■ ゼロ THE MAN OF THE CREATION

── 歴史と芸術を創造する孤高の贋作者

■ 作品が生まれた背景

『ゼロ THE MAN OF THE CREATION』(以下『ゼロ』)は、1992年に創刊された青年向け雑誌 『スーパージャンプ』(集英社) にて、原作:愛英史/作画:里見桂のタッグでスタートしました。
この雑誌はグルメ、美術、再現ミステリなど“大人の教養を刺激する漫画”を志向しており、そのコンセプトとぴったり合ったのが『ゼロ』だったのです。
“偽物ではなく、歴史の裏で本物を創る男”というコンセプトは、雑誌が求めるテーマに合致し、同誌の看板作品へと成長しました。


■ 人気エピソードをピックアップ

  • 「カレーライスの誕生」
     インドの秘境でゼロが編み出す、現代の誰もが愛するカレーライス。
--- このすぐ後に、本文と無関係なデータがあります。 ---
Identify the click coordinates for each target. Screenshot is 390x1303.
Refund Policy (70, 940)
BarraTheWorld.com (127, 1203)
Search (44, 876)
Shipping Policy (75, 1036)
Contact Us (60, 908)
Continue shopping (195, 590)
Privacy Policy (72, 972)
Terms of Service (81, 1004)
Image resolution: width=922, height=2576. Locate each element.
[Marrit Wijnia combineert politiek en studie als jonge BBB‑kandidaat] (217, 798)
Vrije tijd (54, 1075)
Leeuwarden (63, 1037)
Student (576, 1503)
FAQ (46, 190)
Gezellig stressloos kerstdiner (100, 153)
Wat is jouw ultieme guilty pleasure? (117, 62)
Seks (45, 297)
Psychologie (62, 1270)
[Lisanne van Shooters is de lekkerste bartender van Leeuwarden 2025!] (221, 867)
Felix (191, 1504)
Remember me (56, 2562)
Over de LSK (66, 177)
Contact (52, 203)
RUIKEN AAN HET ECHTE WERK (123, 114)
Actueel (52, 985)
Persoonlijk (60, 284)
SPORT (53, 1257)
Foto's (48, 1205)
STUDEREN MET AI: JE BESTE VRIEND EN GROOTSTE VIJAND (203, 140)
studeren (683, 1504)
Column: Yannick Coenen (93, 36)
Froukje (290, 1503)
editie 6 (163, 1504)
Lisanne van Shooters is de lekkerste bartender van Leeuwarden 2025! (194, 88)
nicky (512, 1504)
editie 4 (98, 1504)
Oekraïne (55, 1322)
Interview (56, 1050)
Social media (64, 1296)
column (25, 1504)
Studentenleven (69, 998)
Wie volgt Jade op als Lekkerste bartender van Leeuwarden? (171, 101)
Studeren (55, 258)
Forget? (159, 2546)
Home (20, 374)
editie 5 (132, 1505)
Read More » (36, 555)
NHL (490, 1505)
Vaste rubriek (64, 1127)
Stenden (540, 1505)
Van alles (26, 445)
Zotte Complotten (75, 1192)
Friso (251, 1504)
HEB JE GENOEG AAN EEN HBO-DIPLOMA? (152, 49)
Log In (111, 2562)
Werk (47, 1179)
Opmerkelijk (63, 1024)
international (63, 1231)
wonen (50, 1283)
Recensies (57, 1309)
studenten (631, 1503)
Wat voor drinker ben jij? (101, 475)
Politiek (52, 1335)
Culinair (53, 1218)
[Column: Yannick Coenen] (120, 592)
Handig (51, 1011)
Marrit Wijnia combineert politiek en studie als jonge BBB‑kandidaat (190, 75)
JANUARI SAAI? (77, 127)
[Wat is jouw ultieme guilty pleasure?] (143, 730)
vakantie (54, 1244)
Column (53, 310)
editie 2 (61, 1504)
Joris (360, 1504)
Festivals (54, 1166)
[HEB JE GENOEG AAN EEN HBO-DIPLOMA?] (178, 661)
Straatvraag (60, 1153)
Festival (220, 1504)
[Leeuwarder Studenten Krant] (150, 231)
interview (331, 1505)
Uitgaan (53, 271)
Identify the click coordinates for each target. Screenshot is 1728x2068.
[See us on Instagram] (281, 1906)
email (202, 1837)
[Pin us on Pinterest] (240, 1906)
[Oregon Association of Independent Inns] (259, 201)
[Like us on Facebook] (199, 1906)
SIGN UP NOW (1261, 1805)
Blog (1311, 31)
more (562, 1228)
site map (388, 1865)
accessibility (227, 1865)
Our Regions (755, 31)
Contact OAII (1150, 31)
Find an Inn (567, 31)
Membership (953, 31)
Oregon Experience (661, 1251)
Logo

文化と歴史を俯瞰する哲学的アプローチが光ります。
  • 「ファスナーの創造」
     「服の開閉一つで人類はどう変わるのか?」という問いに挑む、技術と文明の関係性を考察する回。
  • 「ロボットの涙」
     感情を持つロボット創造という未来的テーマを扱い、人間と非人間の境界に鋭く迫ります。

どれも”普通の日常”に秘められた「創造」の瞬間をドラマチックに描写し、知的好奇心に満ちた名作として根強い人気を誇ります。


■ 制作秘話

構成の愛英史は「なぜその発明が必要だったのか」を丁寧にロジック化し、里見桂はその上にリアルなアートを描き上げることで知られています。
特に、食文化や歴史分野の回では専門家との取材や資料読み込みも徹底され、知的リアリティの融合が作品品質を支えました。


■ 発行部数・連載規模

  • 単行本は全78巻(電子版含む)
  • 公式な累計発行部数は不明とのことですが、スーパージャンプが廃刊となる2011年まで、20年近い長期連載が示すように、安定した人気を獲得していた作品です 。

■ おすすめレビュー:知的好奇心を刺激するアドベンチャー

『ゼロ』は一話完結型の知的エンタメミステリー。
歴史や文化の「裏側」を知的冒険として見せてくれる点が非常に魅力。
制作者たちの徹底した取材によるリアリティ、そして人類の叡智を象徴する“創造の瞬間”の描写は、読むたびに発見と感動があります。
アート、歴史、科学、グルメ……さまざまなジャンルに広がる知識欲を満たしてくれる、大人の教養マンガとして強くおすすめです。